We enjoyed a very splendid cake last week, beautifully baked by Katie to mark the retirement of our botanical scientists Dr. Richard and Mavis Gulliver. Richard and Mavis have been an integral part of The Botanist story since the inception and creation of our first, and still the only, Islay Dry Gin.
They started working with Jim McEwan over a decade ago, when the husband and wife team introduced our then master distiller to a range of local botanicals which they had hand-picked from the woods, marshes, hills and hedgerows of our remote Hebridean island home. Jim was then able to systematically assess them for flavour and aroma before selecting the iconic 22 which would go on to provide the floral ‘top notes’, the island melody that overlays The Botanist’s rhythm section of nine core berries, barks, seeds and peels.
Their involvement did not stop there of course. Richard and Mavis then went on to shoulder the very considerable responsibility of ensuring that we had the botanicals available for ongoing distillations. This required enormous dedication coupled with a high level of organisation and local knowledge, because suitable quantities of the 22 need to be collected over an entire growing season. This can start in late March/April if gorse flowers earlier than May/ June when it is more usually at its spectacular best. Honeyed heather and aromatic bog myrtle complete the picking process in August and September.

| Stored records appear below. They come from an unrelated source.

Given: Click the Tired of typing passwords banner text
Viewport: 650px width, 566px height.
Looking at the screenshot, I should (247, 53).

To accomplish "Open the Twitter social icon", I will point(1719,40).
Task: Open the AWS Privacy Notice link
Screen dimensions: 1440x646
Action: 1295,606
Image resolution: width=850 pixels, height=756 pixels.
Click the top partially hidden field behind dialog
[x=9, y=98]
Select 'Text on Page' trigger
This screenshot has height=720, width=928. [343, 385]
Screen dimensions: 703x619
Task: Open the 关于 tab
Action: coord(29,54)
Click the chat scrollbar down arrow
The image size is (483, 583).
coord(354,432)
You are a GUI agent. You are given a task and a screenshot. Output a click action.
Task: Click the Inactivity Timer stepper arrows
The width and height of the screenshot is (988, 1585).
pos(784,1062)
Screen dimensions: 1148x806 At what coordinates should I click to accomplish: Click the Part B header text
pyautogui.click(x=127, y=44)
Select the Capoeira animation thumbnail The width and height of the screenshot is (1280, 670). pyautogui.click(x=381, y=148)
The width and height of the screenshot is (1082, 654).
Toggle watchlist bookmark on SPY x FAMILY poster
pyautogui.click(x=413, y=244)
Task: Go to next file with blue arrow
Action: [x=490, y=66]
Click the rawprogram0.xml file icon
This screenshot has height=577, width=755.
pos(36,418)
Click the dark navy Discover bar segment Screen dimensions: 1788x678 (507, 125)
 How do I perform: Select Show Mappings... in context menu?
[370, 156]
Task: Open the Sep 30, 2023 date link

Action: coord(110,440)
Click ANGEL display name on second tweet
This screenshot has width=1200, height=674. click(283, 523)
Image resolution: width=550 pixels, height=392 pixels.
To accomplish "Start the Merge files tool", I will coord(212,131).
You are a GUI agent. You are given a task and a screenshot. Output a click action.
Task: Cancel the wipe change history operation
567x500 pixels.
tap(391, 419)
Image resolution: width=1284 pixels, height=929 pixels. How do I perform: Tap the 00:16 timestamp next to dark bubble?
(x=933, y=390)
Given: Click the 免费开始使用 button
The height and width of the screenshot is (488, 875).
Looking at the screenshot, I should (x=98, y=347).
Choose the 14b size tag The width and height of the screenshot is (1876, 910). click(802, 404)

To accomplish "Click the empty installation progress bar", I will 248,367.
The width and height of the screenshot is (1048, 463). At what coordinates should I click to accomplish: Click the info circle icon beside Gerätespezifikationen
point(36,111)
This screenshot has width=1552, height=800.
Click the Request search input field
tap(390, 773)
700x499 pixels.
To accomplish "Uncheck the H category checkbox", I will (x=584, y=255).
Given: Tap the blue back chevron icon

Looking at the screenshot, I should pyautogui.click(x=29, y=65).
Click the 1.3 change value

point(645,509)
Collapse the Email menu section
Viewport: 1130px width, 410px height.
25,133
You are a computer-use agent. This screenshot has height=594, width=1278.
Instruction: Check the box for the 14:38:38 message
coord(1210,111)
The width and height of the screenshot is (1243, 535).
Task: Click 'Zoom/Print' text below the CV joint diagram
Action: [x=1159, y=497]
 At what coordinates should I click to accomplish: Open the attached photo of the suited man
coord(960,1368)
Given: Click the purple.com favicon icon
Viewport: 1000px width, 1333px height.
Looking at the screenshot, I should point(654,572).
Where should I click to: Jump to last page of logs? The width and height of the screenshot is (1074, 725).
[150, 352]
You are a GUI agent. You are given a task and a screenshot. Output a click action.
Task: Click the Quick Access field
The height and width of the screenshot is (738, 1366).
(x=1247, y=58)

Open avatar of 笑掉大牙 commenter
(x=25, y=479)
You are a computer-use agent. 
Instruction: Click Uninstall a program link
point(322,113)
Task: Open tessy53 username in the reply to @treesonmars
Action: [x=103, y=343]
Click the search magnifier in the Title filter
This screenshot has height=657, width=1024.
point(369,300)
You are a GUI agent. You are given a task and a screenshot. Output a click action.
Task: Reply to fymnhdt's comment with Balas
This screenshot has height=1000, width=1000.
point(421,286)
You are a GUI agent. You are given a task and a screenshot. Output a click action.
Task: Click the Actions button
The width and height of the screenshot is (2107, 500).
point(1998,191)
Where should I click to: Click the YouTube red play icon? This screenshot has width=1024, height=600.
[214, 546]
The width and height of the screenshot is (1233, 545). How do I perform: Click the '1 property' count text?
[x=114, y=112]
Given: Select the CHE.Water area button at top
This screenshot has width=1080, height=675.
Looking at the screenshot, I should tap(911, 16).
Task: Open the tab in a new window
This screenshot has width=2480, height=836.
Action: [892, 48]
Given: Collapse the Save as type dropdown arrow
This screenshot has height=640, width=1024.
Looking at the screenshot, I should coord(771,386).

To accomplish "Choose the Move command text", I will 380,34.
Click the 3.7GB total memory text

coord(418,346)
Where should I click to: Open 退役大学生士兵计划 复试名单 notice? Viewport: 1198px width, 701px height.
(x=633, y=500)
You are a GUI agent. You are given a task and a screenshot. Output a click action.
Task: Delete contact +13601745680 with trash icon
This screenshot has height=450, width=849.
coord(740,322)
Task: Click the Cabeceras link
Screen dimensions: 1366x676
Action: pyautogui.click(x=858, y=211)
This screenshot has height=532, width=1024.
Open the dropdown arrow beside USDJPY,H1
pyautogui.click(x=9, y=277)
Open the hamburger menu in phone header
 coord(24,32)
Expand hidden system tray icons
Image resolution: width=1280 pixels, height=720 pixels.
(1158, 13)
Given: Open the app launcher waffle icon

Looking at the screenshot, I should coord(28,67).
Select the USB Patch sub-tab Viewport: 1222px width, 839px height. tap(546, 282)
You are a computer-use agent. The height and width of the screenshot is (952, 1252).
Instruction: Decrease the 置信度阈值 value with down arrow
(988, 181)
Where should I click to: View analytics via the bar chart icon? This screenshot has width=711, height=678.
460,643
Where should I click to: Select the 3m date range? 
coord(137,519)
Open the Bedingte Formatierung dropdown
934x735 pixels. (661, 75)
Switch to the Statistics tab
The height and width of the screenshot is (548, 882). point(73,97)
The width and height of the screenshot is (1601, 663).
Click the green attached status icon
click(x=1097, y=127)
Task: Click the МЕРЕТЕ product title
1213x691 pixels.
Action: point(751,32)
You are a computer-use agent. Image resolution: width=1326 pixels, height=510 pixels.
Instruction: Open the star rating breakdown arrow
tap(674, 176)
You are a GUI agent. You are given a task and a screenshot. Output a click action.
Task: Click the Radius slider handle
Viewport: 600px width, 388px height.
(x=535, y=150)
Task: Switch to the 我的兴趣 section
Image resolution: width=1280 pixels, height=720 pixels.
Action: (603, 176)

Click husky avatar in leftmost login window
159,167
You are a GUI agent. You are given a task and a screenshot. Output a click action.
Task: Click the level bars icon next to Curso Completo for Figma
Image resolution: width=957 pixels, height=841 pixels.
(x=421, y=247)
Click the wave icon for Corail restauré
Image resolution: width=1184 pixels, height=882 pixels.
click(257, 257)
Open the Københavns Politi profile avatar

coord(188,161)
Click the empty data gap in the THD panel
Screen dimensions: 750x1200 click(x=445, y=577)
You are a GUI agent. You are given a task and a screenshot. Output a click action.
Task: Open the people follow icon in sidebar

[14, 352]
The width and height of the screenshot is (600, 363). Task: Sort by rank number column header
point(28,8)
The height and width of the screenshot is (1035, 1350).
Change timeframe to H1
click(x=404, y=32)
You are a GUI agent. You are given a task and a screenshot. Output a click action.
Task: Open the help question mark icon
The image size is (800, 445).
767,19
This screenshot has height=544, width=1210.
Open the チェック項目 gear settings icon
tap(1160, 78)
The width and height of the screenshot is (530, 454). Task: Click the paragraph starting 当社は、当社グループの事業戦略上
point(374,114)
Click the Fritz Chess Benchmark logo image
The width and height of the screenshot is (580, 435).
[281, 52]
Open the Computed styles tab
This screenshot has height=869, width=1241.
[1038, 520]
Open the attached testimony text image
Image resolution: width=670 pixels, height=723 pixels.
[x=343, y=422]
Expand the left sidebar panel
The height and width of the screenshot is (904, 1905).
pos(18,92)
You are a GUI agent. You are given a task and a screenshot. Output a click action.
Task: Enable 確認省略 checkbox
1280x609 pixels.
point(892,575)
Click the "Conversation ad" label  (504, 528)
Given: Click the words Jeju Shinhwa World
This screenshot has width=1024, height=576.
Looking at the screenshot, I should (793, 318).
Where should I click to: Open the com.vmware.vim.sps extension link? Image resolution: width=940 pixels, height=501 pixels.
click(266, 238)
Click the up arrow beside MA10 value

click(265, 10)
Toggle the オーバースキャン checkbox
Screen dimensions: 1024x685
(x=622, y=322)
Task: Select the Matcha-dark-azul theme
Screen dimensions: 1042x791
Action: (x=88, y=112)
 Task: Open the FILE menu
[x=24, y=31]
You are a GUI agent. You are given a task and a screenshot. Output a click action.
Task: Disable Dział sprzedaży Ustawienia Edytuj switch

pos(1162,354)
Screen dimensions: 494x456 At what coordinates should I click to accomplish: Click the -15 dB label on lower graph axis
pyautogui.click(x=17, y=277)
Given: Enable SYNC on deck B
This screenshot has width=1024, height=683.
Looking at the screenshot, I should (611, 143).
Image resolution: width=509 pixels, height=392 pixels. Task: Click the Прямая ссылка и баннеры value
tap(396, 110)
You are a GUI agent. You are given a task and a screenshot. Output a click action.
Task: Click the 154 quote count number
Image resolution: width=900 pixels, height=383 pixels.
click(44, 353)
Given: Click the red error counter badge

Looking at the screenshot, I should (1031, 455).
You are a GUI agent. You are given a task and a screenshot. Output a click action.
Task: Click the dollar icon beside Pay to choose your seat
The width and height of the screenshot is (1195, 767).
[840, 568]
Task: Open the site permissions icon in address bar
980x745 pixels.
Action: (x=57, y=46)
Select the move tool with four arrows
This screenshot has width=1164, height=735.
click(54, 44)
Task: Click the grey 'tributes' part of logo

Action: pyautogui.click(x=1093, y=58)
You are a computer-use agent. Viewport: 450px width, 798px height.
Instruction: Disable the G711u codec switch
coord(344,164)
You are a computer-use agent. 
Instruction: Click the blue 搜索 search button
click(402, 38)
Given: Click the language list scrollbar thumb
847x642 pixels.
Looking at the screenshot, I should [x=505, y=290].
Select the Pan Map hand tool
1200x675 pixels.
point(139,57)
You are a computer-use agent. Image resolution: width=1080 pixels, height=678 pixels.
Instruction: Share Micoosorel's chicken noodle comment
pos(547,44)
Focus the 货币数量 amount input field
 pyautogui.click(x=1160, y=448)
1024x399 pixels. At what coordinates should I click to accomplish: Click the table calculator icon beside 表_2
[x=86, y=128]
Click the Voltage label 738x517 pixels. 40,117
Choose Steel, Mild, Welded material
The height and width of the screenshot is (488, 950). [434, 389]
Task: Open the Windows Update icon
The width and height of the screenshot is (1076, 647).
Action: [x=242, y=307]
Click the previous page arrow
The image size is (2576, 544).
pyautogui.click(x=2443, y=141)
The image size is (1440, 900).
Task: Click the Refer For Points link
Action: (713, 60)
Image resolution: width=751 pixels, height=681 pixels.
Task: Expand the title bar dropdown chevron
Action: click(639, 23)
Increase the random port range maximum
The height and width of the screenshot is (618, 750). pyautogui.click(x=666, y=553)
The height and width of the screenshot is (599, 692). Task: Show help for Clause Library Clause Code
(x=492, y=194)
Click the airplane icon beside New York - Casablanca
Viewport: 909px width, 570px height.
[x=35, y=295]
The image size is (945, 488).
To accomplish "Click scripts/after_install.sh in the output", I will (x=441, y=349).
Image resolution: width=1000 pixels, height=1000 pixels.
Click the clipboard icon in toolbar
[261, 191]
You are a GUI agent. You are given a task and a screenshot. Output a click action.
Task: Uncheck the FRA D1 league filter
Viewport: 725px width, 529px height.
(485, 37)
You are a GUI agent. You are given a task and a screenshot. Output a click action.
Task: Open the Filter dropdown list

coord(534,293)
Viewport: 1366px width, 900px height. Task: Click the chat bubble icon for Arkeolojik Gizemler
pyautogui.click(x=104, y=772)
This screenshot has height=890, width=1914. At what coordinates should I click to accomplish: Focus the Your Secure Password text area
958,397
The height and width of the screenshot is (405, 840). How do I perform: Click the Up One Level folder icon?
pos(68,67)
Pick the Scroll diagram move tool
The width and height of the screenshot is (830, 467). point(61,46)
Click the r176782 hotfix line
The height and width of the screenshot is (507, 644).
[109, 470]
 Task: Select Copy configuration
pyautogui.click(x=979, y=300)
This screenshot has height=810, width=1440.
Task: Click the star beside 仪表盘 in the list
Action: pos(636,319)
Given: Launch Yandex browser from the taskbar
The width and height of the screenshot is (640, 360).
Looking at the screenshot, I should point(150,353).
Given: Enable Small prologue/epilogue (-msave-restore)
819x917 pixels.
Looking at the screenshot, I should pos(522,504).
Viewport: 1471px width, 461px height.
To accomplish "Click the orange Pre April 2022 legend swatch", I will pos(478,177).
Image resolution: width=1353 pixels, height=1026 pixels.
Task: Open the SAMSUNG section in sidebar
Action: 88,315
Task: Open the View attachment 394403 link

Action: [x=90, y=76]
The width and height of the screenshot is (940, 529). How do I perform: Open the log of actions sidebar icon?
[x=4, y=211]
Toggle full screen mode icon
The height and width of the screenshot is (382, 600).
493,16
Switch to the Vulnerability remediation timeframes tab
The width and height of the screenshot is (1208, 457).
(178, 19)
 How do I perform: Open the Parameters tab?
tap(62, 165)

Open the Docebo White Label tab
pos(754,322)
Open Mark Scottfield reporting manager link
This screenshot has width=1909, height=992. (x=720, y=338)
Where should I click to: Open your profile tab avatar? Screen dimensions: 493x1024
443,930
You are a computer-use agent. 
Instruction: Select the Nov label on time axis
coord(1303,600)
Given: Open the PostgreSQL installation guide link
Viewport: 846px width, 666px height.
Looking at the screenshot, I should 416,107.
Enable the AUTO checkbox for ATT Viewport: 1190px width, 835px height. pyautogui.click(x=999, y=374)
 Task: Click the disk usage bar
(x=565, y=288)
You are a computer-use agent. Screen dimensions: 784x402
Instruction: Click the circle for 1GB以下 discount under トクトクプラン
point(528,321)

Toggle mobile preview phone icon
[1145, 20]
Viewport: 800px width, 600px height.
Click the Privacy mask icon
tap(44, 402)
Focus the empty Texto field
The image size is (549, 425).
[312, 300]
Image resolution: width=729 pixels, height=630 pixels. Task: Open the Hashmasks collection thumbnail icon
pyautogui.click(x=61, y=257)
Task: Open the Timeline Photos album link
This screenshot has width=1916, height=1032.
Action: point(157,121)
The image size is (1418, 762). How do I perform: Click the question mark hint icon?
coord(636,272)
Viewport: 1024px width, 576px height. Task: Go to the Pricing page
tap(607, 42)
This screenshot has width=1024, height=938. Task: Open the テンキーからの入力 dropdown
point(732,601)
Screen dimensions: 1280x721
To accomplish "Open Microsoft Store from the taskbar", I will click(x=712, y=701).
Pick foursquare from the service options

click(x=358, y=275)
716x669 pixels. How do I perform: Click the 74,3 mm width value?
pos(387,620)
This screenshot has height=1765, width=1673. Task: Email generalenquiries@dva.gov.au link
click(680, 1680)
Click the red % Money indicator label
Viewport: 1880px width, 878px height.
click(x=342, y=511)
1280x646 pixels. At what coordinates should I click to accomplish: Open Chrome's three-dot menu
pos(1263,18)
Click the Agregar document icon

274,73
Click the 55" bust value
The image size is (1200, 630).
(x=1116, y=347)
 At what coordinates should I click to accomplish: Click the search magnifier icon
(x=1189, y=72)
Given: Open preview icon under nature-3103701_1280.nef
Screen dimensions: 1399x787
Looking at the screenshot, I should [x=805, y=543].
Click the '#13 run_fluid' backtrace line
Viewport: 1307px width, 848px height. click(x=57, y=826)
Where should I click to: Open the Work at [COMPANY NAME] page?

Picking the botanicals is only part of the story however, because the whole process is both involved and time consuming. Following their collection, in the correct proportions and with due regard to obtaining them in optimum condition, the delicate plants have to be carefully dried, or tinctured in some cases, to preserve their individual characters.
Richard and Mavis have a profound love of the countryside and the diverse community of wild plants that form such an integral part of it. Conservation and the principles of sustainability are central to everything they do – and this is of course reflected in their responsible foraging of our botanicals. They ensured that none of the 22 we use are threatened in any way, with most being positively abundant here on Islay. The one exception is Islay juniper, a small, prostrate shrub which is quite rare. Only symbolic amounts of this are used in The Botanist and, instigated by Richard and Mavis, a re-introduction scheme has been under way which has seen planting of young junipers in suitable locations on Islay. This will continue into the future as we are preparing to introduce juniper plants grown from cuttings, propagated by the botanists, into what we hope will prove to be suitable locations on distillery ground.